- **Requirement**
Your reply should restate the lines from the top of the entries through the line containing "You are a computer-use" word for word, with no pictures.

(Entries provided Opens)

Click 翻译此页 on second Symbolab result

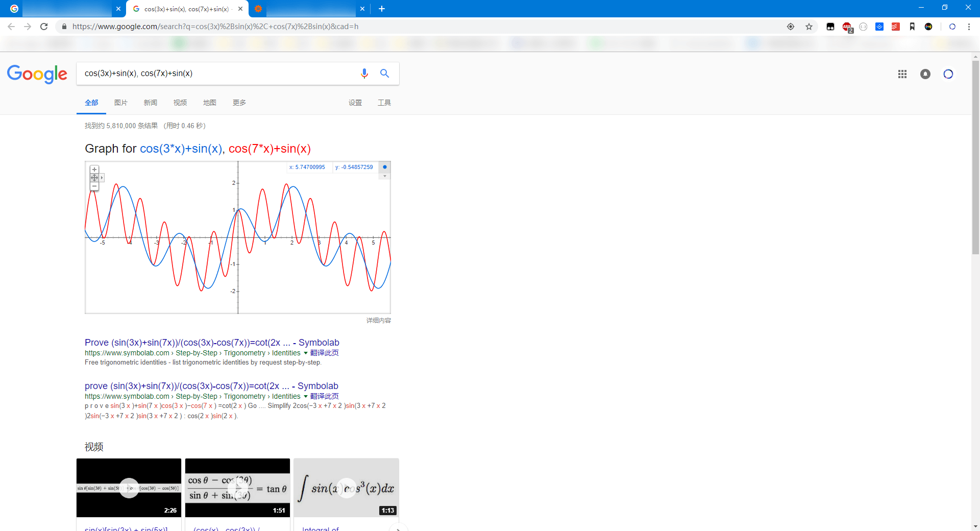click(x=324, y=396)
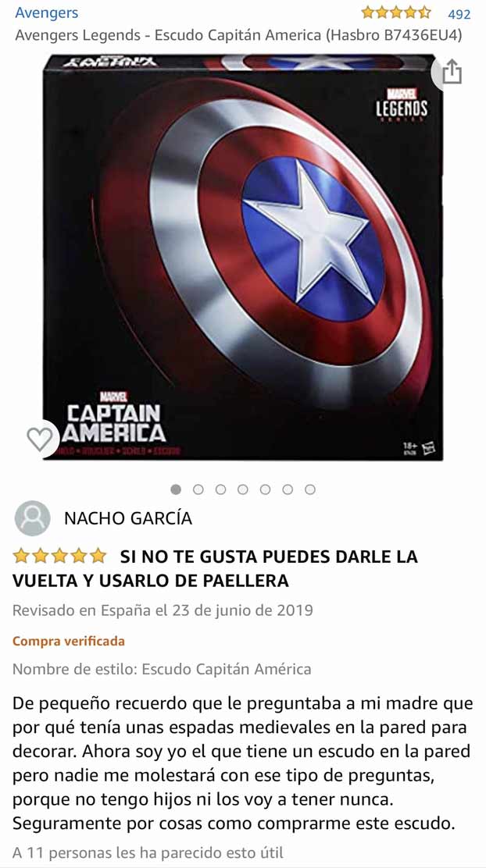
Task: Select the first image carousel dot
Action: tap(177, 489)
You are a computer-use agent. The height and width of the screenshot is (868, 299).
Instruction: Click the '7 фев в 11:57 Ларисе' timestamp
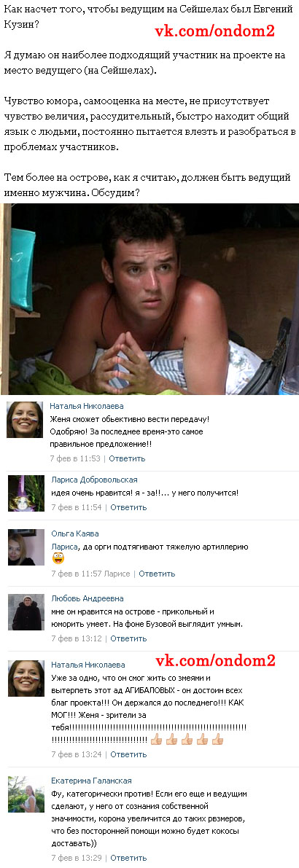coord(91,574)
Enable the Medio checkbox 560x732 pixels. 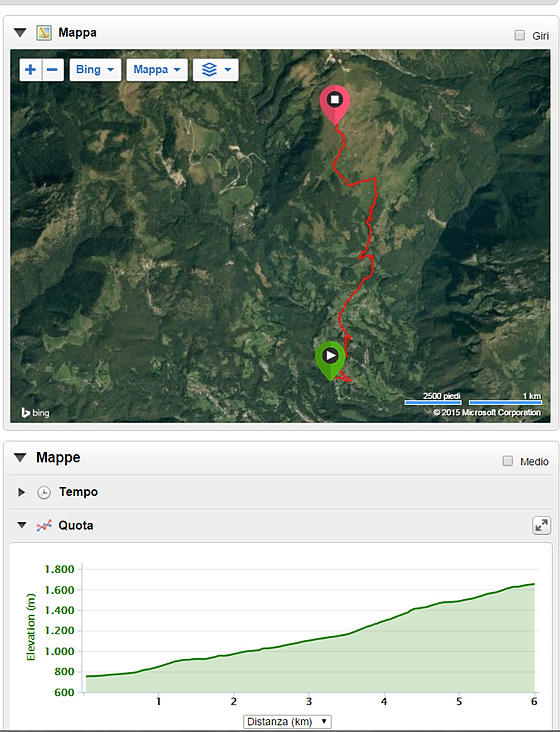(x=508, y=461)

(Entries provided Closes)

- **Answer section**
Click 翻译此页 on second Symbolab result

click(x=324, y=396)
Task: Select the first image carousel dot
Action: tap(177, 489)
You are a computer-use agent. The height and width of the screenshot is (868, 299).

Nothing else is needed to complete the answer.